On May 19, 2010, Honeywell and Sperian Protection announced Honeywell's intent to acquire all the shares of Sperian through a share purchase agreement entered into with Essilor International, Mrs. Ginette Dalloz and Société Civile Familiale Dalloz, and through the launch of an all-cash voluntary public tender offer, with an aggregate transaction value of approximately US$1.4 billion.
The opening of the offer is subject to foreign investment approval by the French Ministry of the Economy and the offer itself is conditional upon (i) the minimum acceptance level (including the shares that Honeywell may irrevocably acquire pursuant to the share purchase agreement mentioned above) of 57% of the share capital of Sperian on a fully diluted basis and (ii) the receipt of the EU and US antitrust clearances.
Deutsche Bank AG (Paris branch) and Lazard Frères Banque S.A., as presenting banks, filed the offer with the French Stock Exchange Authority ("Autorité des marchés financiers") on May 20, 2010. Deutsche Bank will also guarantee on behalf of Honeywell the contents and the irrevocable nature of the undertakings made by Honeywell under the offer.

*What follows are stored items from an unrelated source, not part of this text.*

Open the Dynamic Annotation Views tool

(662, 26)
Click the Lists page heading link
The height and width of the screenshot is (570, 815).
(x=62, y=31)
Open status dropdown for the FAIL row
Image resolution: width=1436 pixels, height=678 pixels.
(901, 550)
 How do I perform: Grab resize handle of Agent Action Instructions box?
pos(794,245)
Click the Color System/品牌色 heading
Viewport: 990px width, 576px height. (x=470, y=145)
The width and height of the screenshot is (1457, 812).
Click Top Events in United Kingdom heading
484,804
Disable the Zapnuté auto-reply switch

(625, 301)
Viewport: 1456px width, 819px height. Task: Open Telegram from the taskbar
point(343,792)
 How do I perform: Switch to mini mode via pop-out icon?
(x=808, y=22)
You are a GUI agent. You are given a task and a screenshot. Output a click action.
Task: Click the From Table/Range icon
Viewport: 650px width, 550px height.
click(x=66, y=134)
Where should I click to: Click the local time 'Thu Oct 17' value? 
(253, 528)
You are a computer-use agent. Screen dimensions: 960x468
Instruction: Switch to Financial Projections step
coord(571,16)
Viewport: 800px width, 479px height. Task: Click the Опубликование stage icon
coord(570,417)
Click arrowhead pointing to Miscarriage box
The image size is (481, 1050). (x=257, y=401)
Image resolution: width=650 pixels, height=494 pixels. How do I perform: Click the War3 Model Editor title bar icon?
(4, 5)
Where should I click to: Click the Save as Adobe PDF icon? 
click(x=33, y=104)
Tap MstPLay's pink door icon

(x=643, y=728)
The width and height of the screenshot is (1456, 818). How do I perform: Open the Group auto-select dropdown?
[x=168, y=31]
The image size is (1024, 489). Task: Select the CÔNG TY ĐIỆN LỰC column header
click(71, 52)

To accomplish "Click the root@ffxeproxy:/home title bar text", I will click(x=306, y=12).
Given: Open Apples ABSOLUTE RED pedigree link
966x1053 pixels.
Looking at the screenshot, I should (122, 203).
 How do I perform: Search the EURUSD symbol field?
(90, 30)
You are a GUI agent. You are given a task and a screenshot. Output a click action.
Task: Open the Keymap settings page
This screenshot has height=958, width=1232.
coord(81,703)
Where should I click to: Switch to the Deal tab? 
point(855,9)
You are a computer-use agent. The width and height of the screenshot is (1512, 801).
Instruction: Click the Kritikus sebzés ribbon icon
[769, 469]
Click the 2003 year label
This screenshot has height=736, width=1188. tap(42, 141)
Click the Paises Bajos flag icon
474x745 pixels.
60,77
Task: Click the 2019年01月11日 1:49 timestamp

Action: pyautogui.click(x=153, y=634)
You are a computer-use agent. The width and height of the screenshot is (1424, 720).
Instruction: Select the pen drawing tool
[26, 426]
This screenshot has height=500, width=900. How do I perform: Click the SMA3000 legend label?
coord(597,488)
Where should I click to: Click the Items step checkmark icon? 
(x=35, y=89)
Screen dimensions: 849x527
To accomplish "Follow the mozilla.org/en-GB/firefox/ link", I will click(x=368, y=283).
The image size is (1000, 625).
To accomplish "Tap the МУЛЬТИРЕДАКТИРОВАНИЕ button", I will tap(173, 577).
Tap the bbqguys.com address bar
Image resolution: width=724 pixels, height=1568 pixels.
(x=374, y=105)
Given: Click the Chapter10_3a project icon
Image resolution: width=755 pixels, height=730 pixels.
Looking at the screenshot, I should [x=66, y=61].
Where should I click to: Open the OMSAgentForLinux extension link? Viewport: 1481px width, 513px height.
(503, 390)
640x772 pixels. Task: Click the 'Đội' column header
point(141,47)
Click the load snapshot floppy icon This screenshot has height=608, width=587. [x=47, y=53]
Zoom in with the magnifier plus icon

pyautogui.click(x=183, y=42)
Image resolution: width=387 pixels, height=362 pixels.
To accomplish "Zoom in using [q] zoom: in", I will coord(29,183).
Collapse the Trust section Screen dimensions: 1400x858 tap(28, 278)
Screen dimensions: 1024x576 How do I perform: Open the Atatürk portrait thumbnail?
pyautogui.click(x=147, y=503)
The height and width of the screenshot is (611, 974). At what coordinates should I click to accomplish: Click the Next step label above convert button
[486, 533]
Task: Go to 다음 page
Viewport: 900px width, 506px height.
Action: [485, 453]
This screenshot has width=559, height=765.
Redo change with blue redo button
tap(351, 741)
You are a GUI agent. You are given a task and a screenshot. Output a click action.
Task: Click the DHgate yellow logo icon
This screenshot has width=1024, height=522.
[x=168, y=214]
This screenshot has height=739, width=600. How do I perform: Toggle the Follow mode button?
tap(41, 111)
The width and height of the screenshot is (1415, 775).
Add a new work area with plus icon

Honeywell expects the transaction to close in the third quarter of 2010.
Shearman & Sterling is representing Deutsche Bank and Lazard Frères Banque, financial advisors to Honeywell and presenting banks of the Offer—previously subjected to a friendly public tender offer project launched by private equity house Cinven. The team of lawyers is being led by partner Robert Treuhold (Paris-European Corporate/Mergers & Acquisitions and Capital Markets) assisted by Of Counsel Christian Guilluy and associate Olivia Depret-Bixio (both Paris-European Corporate/Mergers & Acquisitions).